Les Papillons Noirs
David R. Kotok
May 29, 2011
Arnaud Clement-Grandcourt and Jacques Janssen invoke the black butterfly in the newest edition of their book Gestion des risques financiers et papillons noirs. The publisher is Lavoisier, www.lavoisier.fr. Depending on the culture, the black butterfly symbolizes fear, death or risk. This is not a play on words as a metaphor for the “black swan” made famous by Nassim Taleb. Black butterfly is its own version of serious risk.
This book is in French. For me, it requires quality time and pushes my language skill to its outer limit. I personally thank Arnaud for giving me a copy.
The book places global bubbles in their historical context. Authors focus on the early stages of bubbles, when authorities think they can manage things. Subsequent results are clear. Waiting and hoping make things worse.
The black butterfly is in Greece.
Would things be different if the ECB had not waived its credit-quality requirement in the early stages of the Greek demise? This is similar to the question about the Fed waiving a rule to facilitate the Bank of America-Countrywide merger. Note that Countrywide was the first Fed primary dealer to get special treatment; then came Bear Stearns; the crash came with Lehman Brothers.
Will Roger’s adage applies: “If you find yourself in a hole, stop digging.” However, history shows that Will’s wisdom is rarely heeded. Greece is about to blow up. Black butterfly fear plagues the Eurozone’s banking system.
In this weekend’s Barron’s, Vito Racanelli took an unusual position for his journal. He wrote, “Europe should make Greece restructure its debt — swiftly.” Vito’s prescription is harsh. “It would require delaying interest payments and an orderly reduction of the total debt by 50%. With 327 billion euros outstanding, we don’t recommend this lightly.” Wrote Vito. “Usually, Barron’s staunchly advocates full repayment to bondholders. But the choice for Greece’s bondholders, as we see it, is to accept 50 cents on the euro now – or 30 cents or worse down the road.” Vito’s forecast is sobering. “Failure to restructure will also bring further societal and economic ruin. With Greece’s unemployment rate at 15%, biding time until an eventual default could throw the country into depression, incite more unrest and drag all of Europe into deep recession.”
Among the non-Greek Eurozone banks, BNP, Societe Generale, Deutsche Bank, and HSBC are the largest Greek sovereign debt holders (source Wall St. Journal). The Greek banks would lose most or all of their capital if they were reserved for losses on Greek debt.
There are legal issues to overcome if a restructuring is to occur. The Journal reports that technical studies are underway to determine how the Greeks can restructure without triggering a payment clause under credit default swap contracts. RBC Capital Markets reported these details on May 26.
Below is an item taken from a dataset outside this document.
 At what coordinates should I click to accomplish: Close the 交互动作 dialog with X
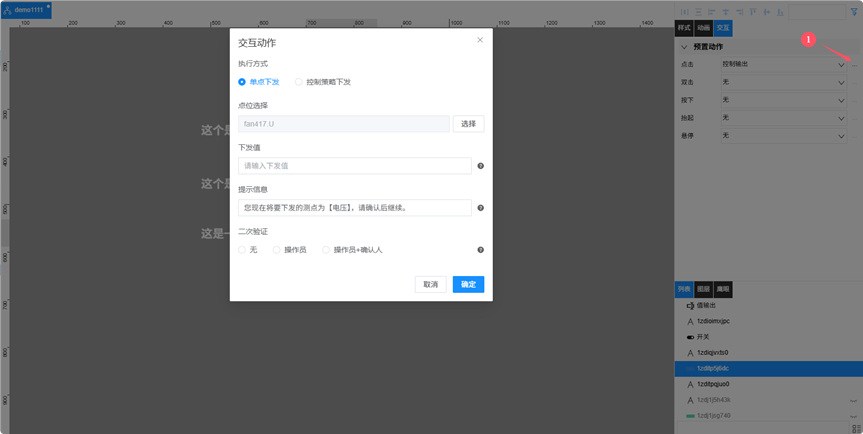coord(480,40)
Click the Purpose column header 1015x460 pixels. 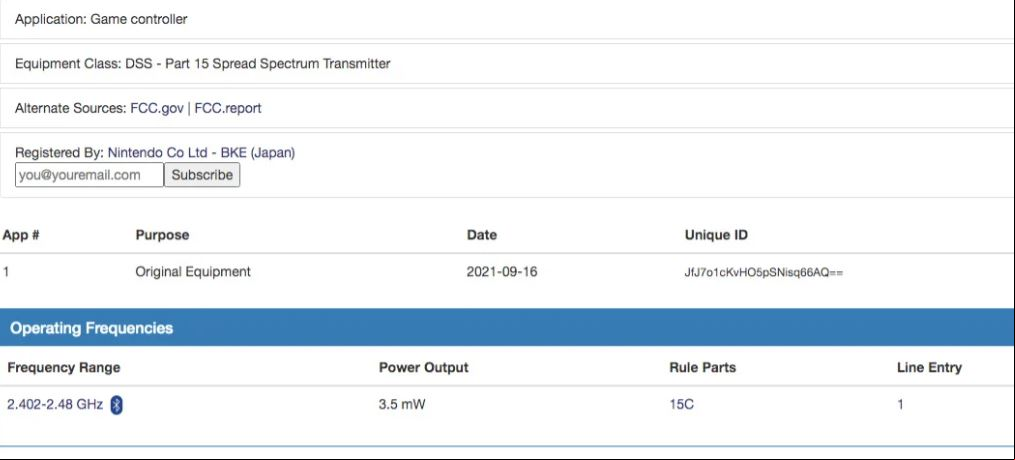click(162, 235)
Meanwhile, Greek and other depositors keep withdrawing their money from Greek banks. The ECB reports deposit changes in the Eurozone. For Greece, they are and have been negative double-digit numbers in a year–over–year calculation. Greek banks have been bleeding deposits for months. Ireland is the only other Eurozone country with negative deposit numbers. Who can blame a depositor? The Greek bank deposit scheme is a nationally guaranteed one. Therefore, the guarantee is only as good as the sovereign debt promise that secures it. The markets are valuing that promise at a 50% haircut in two years. (Strategas estimate, May 27)
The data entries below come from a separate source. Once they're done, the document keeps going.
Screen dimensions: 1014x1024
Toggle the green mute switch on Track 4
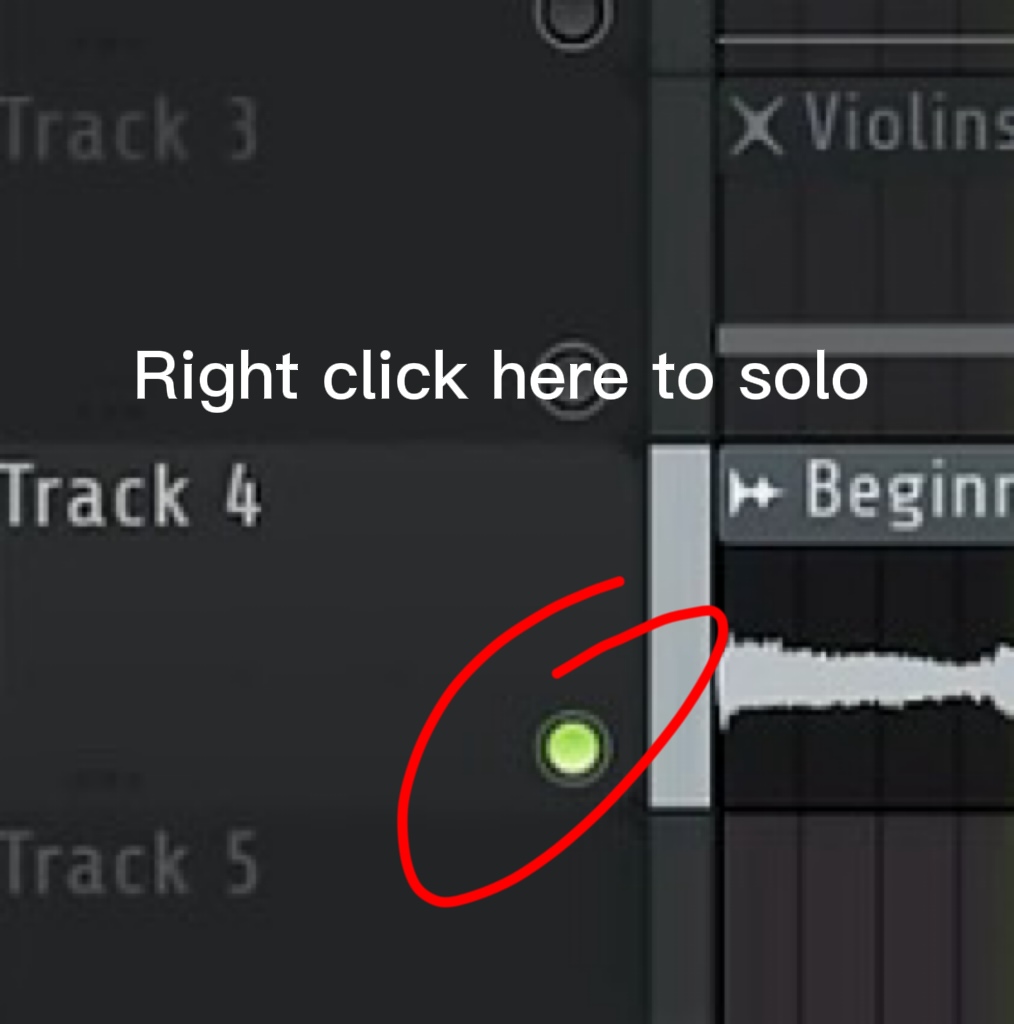click(573, 748)
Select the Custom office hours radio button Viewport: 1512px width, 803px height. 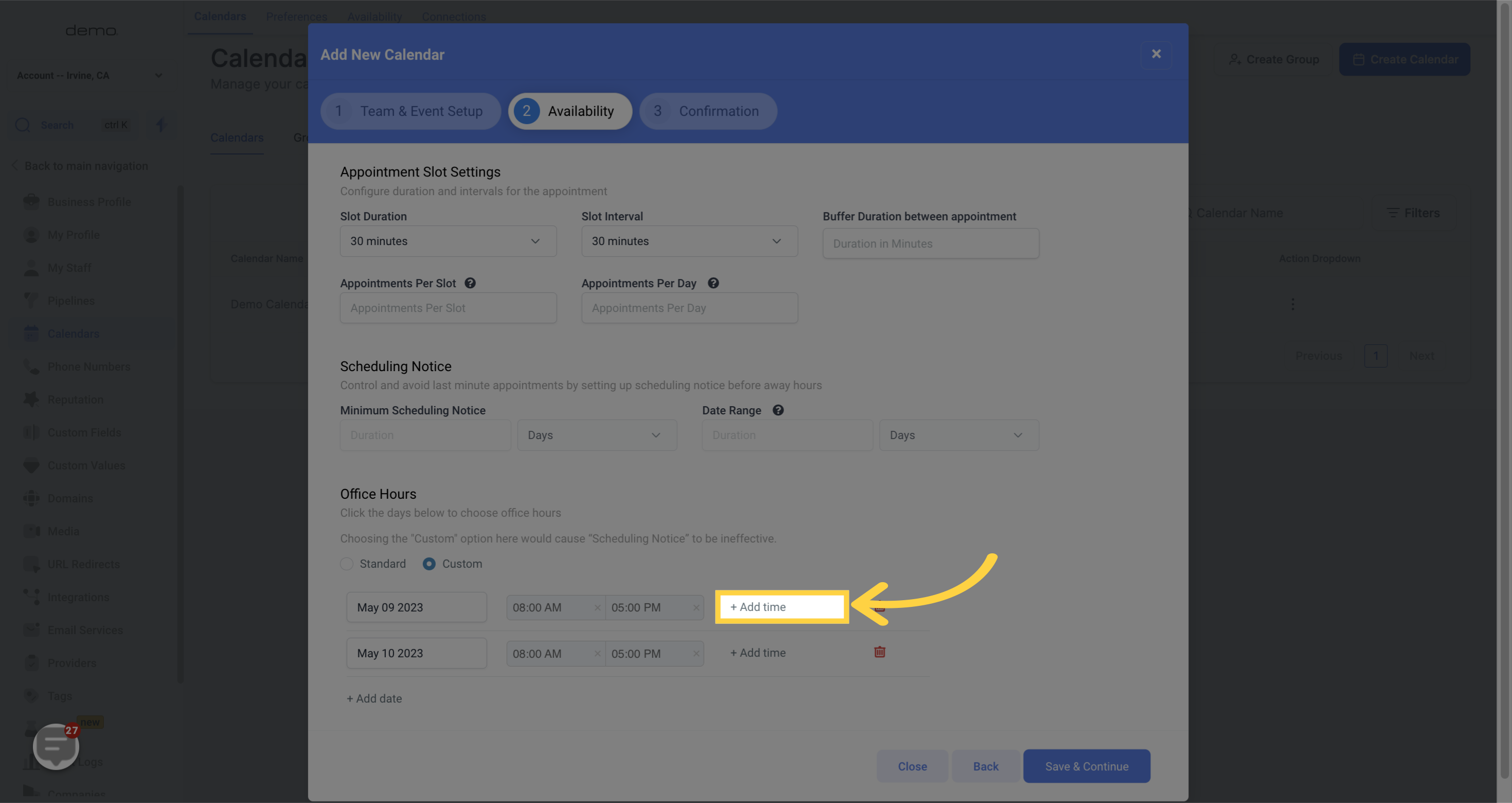(x=429, y=564)
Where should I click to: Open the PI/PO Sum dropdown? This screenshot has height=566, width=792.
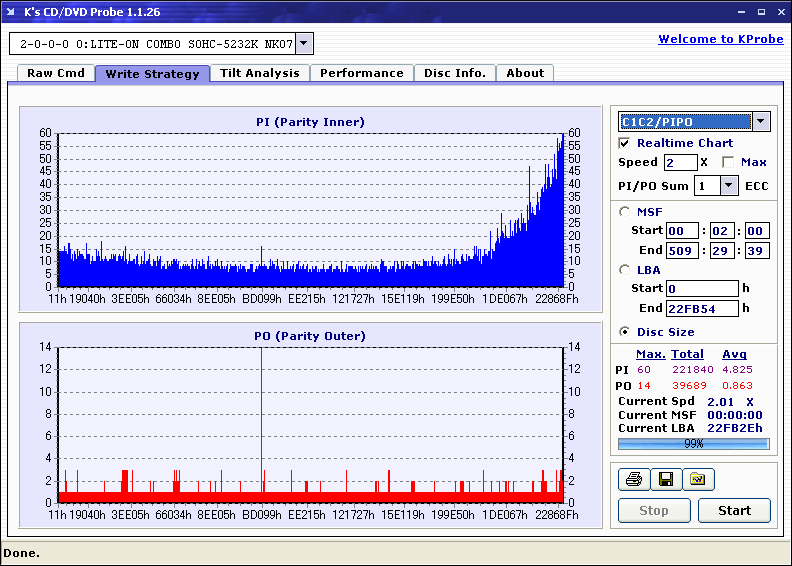pos(728,186)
The black butterfly flits upon the flowers at Delphi.
Greece is no longer just a liquidity problem. It is a solvency problem. It is the most indebted country to the IMF in both total debt ($20 billion) and per capita debt ($1778). Source: Dennis Gartman. Its GDP is contracting. Its commercial and residential property prices are falling. Gross public debt is about 150% of GDP. It has the highest Unit Labor Costs in the Eurozone and the lowest export share. Only Iceland has a worse net international investment position. Source: Barclays.
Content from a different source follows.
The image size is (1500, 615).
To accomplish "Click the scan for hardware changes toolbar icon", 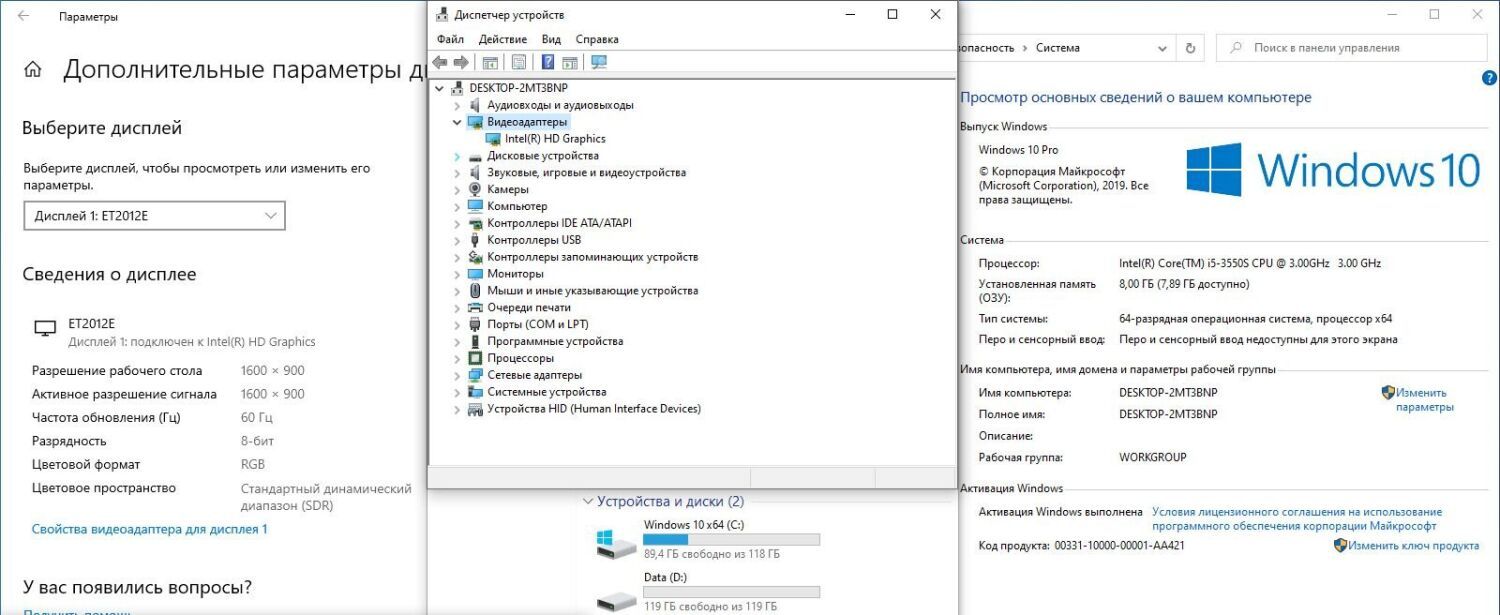I will [599, 63].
Greece requires the most fiscal tightening of any EU member country. Meanwhile, polls show that 80% the Greek population refuses to make any more sacrifices needed to obtain EU-IMF support. Moody’s warned that “Greek sovereign default could spark contagion as it would have major implications for the Eurozone.”
These are some of the reasons why Barron’s has taken this unusual position articulated by Vito Racanelli this weekend.
“Les papillons noirs symbolisent les craintes depressives,” wrote authors Clement-Grandcourt and Janssen. Today, Eurozone bankers fear they may be correct.
We are off to Helsinki this coming week for the Global Interdependence Center, www.interdependence.org, conference that will continue its study of sovereign debt and the European Union. Four central bankers are on the program. The GIC delegation is filled. The Bank of Finland will host and is collaborating with the GIC for this discussion.